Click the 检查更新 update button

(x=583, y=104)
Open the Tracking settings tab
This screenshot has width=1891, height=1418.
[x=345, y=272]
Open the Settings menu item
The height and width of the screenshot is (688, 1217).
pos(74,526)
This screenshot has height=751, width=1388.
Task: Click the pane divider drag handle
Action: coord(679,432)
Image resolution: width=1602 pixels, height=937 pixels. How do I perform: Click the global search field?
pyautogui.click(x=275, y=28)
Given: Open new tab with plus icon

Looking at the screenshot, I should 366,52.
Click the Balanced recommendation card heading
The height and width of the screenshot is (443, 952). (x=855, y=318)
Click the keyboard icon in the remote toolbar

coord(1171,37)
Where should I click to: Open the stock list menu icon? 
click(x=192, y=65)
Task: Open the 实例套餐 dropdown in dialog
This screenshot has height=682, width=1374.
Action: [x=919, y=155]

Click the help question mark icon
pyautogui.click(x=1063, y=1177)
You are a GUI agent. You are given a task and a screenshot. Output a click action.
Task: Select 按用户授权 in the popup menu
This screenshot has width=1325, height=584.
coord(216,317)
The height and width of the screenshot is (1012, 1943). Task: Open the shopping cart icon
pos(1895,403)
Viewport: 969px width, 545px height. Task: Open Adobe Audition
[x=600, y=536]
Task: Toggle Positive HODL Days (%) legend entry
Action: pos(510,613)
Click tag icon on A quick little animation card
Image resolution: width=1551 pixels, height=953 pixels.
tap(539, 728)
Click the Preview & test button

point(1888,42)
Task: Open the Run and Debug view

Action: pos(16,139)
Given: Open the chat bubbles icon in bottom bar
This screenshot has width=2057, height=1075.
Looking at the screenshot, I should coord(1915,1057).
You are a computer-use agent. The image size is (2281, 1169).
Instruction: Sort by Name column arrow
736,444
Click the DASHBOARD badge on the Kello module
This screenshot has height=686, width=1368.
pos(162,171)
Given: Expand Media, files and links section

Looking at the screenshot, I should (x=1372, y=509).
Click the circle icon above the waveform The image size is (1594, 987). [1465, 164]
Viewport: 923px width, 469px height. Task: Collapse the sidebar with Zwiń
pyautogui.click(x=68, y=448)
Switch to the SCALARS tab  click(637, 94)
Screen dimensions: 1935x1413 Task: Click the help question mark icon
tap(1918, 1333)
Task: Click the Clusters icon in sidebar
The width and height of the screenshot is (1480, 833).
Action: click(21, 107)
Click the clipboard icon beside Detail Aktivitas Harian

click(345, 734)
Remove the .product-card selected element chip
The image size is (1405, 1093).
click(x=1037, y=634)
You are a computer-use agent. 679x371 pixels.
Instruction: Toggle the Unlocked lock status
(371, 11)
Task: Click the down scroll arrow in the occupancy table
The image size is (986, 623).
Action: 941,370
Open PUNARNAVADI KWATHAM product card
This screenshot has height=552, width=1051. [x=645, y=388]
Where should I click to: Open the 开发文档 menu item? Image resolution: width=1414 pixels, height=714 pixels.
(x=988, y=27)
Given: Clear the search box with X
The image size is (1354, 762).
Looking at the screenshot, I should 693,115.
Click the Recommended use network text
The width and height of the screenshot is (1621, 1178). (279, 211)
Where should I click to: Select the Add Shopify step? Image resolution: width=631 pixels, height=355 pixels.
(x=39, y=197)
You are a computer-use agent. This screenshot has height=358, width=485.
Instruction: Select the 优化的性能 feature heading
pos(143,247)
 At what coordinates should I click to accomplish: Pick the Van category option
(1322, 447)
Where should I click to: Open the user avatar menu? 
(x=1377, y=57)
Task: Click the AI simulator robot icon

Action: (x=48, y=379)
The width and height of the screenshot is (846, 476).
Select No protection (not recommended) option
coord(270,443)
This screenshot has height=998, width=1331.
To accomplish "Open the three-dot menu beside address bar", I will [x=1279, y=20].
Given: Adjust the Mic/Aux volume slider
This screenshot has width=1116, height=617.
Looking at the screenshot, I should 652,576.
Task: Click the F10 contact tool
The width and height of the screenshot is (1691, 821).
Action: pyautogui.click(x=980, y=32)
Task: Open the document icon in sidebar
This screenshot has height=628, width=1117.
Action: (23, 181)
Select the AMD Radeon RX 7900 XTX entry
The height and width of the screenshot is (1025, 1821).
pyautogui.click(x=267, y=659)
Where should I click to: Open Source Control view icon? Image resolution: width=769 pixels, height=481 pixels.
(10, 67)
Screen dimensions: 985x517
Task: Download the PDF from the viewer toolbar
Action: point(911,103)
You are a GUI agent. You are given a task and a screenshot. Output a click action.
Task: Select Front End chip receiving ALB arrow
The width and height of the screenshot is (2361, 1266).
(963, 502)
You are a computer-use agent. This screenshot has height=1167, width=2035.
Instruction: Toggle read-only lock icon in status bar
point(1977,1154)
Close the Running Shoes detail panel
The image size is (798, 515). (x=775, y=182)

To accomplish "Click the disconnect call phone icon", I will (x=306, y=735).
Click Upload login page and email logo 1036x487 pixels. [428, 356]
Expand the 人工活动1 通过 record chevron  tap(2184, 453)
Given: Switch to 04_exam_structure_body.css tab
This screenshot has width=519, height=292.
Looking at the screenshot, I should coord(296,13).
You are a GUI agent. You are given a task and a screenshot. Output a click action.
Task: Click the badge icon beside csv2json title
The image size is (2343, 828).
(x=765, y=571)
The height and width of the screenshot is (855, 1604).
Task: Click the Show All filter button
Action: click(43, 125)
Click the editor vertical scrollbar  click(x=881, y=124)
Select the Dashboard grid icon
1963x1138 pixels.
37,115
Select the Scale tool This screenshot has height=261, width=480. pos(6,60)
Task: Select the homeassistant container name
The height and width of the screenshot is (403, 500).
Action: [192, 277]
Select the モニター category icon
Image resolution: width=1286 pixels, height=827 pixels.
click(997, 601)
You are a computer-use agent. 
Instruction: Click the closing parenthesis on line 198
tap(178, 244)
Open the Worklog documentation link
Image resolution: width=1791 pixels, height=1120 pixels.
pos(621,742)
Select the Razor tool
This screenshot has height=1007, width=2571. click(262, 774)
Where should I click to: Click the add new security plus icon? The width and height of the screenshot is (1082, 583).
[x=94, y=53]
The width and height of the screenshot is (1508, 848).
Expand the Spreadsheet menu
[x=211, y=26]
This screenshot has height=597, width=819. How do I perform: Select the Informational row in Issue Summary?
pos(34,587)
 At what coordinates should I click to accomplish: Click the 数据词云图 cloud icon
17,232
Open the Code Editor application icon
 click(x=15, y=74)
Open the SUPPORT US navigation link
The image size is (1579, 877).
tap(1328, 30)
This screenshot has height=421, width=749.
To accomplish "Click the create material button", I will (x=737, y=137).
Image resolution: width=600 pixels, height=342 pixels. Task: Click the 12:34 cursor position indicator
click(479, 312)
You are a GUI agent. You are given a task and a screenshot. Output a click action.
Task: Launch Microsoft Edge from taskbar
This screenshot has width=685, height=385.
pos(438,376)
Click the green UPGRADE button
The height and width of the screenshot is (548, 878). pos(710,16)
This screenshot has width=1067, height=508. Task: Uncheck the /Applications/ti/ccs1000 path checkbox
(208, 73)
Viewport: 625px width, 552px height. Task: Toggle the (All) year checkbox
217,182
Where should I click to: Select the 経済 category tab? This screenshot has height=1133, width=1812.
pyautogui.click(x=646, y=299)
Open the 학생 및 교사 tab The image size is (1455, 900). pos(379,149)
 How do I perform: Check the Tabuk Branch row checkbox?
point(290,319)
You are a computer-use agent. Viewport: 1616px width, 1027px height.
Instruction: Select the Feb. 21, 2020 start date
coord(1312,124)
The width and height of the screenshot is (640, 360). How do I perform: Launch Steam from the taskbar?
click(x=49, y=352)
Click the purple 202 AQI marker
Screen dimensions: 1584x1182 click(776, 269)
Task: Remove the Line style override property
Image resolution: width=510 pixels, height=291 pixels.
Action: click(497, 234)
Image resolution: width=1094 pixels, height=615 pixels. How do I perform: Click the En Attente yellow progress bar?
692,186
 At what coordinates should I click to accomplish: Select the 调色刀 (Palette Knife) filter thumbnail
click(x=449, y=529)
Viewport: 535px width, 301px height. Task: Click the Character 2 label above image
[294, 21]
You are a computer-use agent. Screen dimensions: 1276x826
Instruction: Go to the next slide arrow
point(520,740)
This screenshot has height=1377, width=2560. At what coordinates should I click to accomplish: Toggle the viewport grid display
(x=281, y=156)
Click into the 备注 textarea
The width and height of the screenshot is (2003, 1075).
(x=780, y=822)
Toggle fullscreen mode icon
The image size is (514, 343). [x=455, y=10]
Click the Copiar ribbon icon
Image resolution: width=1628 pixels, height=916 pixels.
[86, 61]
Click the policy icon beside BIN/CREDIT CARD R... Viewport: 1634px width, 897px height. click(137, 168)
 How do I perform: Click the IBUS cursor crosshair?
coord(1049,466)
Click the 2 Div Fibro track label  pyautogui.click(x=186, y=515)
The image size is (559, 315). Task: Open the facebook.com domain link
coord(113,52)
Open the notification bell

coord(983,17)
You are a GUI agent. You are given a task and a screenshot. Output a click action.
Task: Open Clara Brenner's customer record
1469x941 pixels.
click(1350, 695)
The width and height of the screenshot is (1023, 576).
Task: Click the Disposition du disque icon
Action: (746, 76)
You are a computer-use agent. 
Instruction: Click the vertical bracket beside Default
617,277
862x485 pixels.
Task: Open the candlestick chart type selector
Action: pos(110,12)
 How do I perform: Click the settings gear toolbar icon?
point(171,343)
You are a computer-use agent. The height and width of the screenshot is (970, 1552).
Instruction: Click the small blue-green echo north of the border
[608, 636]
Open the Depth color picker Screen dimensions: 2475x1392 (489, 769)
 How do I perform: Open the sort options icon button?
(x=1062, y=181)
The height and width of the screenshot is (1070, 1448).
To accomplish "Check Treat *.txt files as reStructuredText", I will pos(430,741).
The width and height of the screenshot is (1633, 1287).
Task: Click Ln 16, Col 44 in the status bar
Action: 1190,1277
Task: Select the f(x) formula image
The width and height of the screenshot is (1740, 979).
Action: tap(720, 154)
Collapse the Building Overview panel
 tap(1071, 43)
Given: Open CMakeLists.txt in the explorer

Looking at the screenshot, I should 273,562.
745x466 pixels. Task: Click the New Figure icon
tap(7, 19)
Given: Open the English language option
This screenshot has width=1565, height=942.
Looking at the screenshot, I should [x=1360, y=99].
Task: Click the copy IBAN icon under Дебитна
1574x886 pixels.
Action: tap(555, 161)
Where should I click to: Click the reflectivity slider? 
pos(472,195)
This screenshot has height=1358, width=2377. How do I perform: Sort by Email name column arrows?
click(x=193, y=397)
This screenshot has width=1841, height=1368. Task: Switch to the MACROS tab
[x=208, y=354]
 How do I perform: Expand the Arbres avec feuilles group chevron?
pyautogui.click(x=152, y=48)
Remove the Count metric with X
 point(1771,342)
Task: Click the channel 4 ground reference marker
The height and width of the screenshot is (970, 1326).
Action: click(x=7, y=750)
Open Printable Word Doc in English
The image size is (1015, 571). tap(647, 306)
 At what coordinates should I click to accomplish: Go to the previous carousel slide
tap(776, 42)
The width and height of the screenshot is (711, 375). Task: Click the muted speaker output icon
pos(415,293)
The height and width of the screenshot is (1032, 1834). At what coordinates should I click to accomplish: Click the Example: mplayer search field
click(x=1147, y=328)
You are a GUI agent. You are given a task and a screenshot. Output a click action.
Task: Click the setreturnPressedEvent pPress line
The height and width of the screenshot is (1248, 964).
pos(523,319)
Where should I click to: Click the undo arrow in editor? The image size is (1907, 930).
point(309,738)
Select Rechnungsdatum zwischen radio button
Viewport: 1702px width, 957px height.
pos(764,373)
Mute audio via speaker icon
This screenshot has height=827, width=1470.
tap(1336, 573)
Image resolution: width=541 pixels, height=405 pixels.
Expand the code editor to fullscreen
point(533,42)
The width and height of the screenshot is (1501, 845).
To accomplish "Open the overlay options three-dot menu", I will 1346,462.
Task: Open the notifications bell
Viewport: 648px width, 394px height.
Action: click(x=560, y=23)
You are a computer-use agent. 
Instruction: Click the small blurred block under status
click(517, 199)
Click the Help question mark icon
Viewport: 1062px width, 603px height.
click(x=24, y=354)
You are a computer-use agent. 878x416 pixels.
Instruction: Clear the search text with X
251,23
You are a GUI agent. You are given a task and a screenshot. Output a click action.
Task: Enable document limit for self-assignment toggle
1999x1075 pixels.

▶ [Directions] Report the number of lines above that hold "record", and leave out everything else.

▶ [Output] 2